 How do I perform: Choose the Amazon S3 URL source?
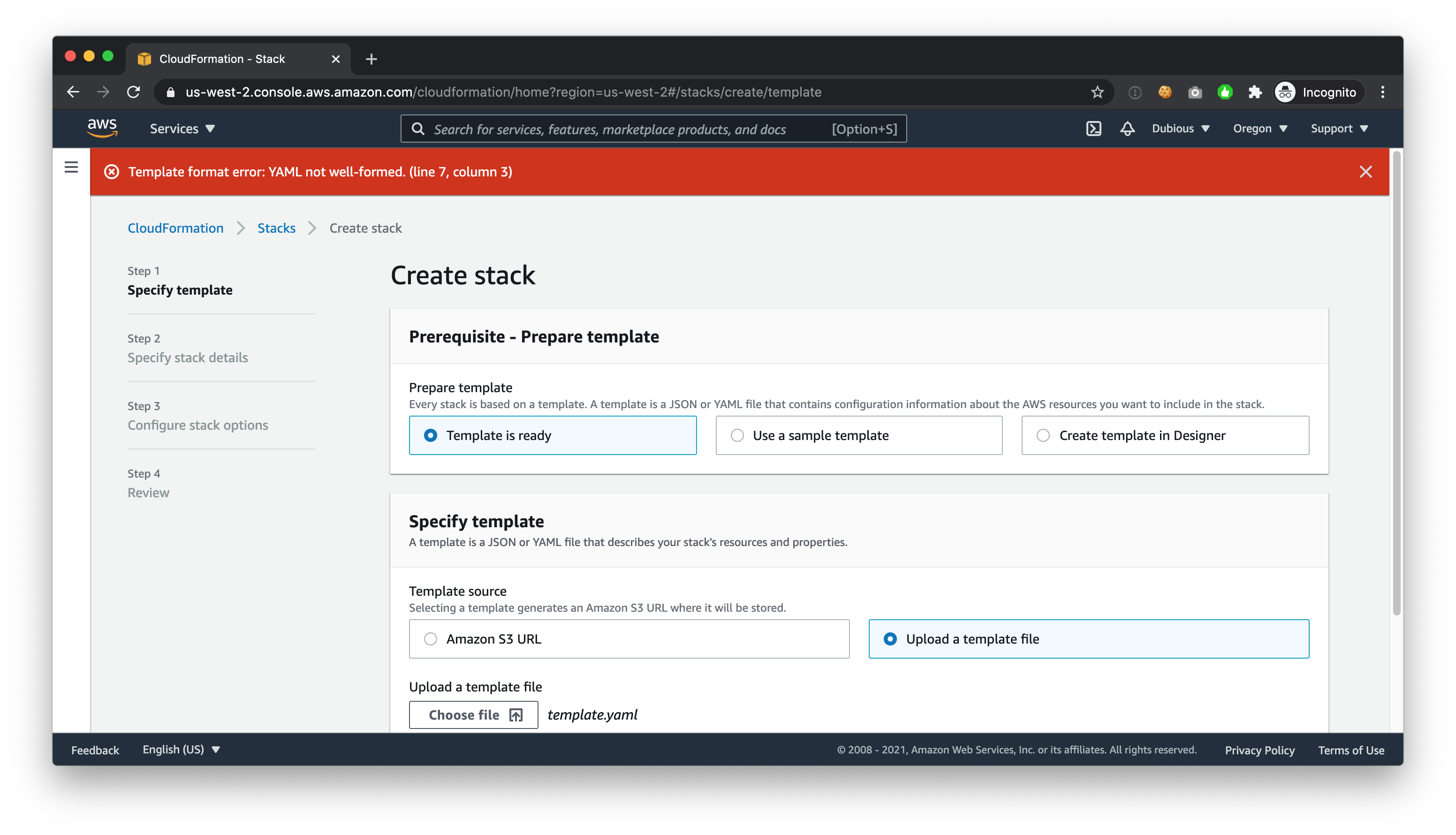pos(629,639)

...

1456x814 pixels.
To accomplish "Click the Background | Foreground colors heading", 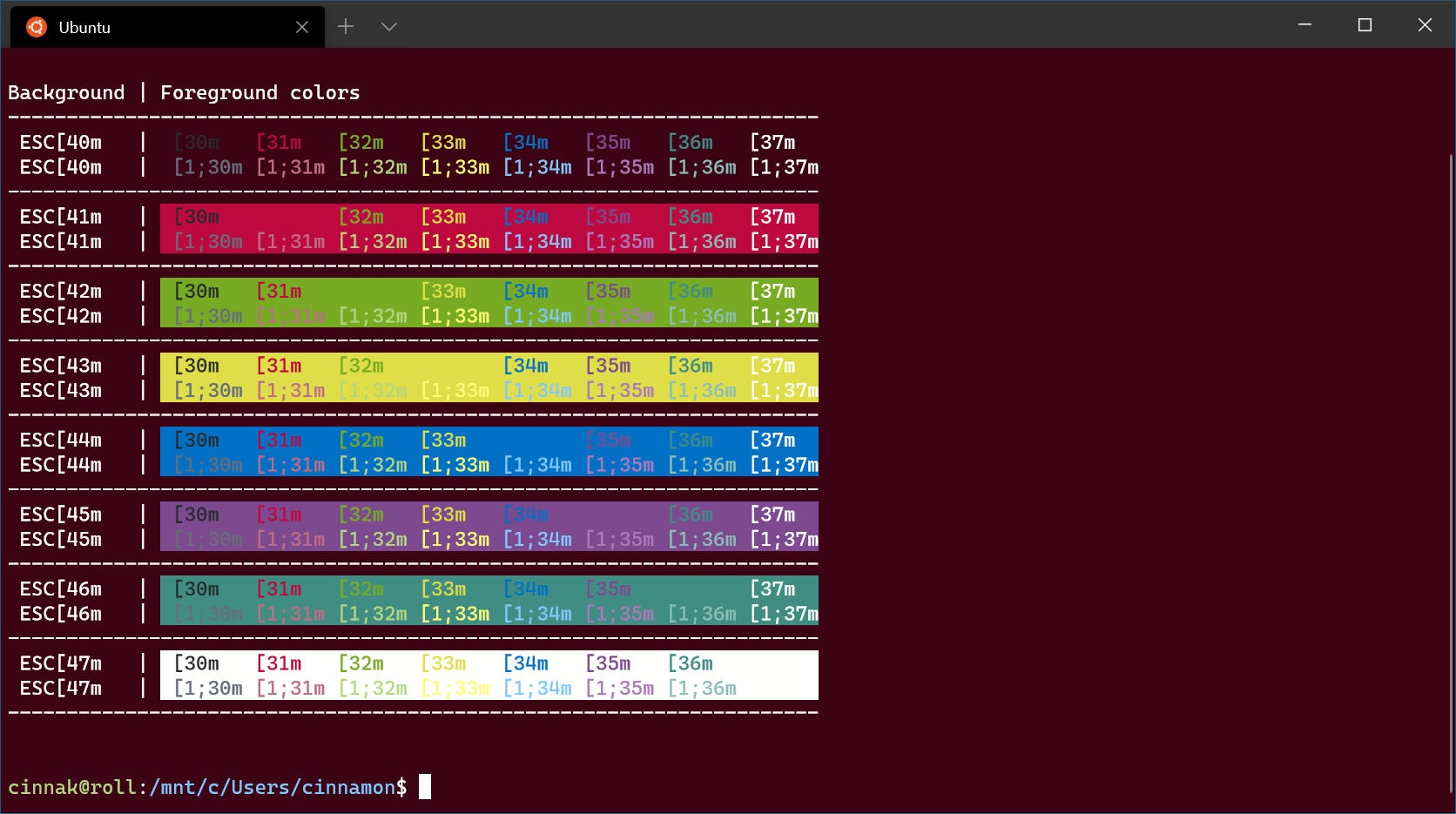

--

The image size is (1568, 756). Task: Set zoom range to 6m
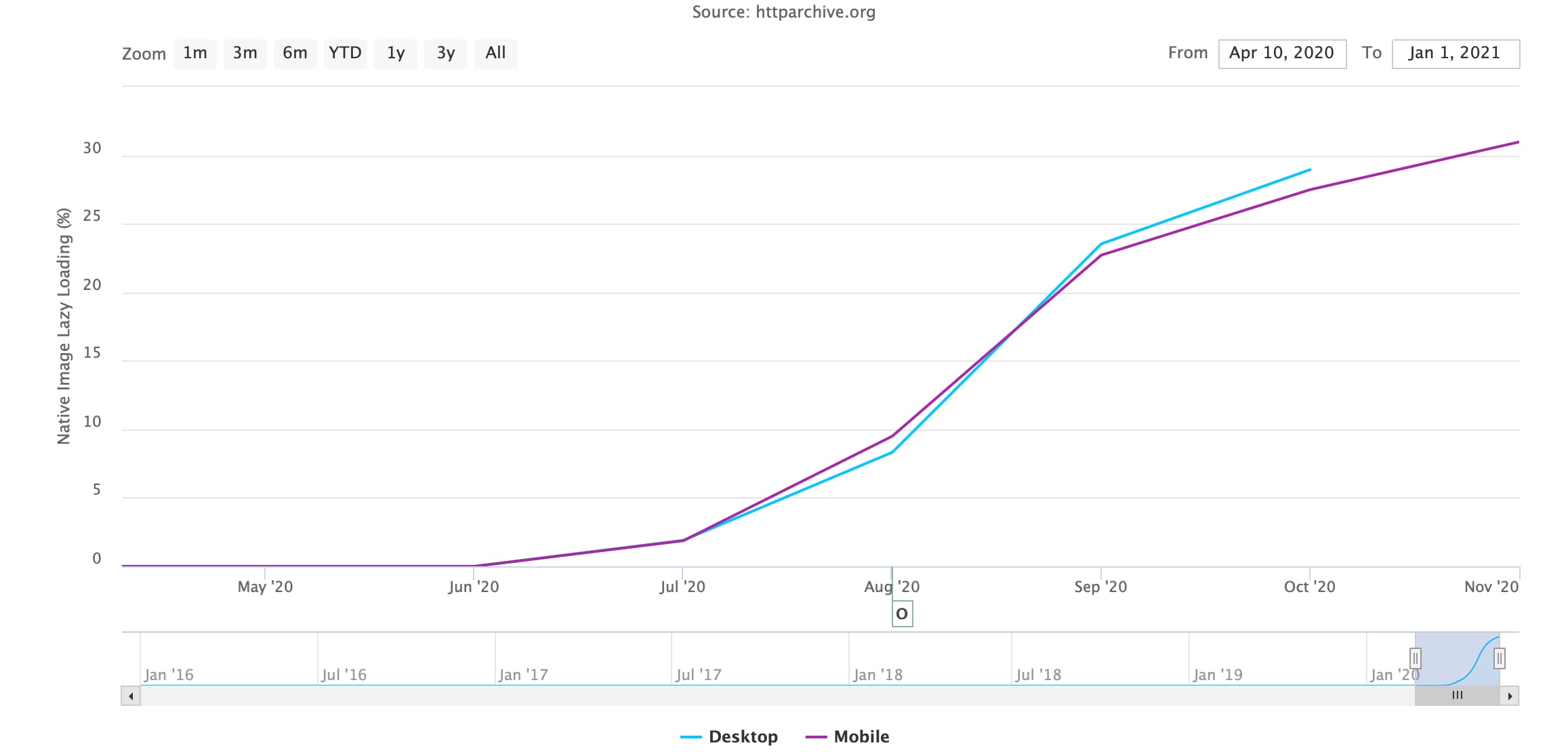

**EXERCISE REQUIREMENTS**
In the material above, one part opens with the line containing "1456x814 pixels." and closes with the line containing "the Background |". Write out that part exactly and skip its pictures.

**EXPECTED OUTPUT**
1456x814 pixels.
To accomplish "Click the Background | Foreground colors heading", 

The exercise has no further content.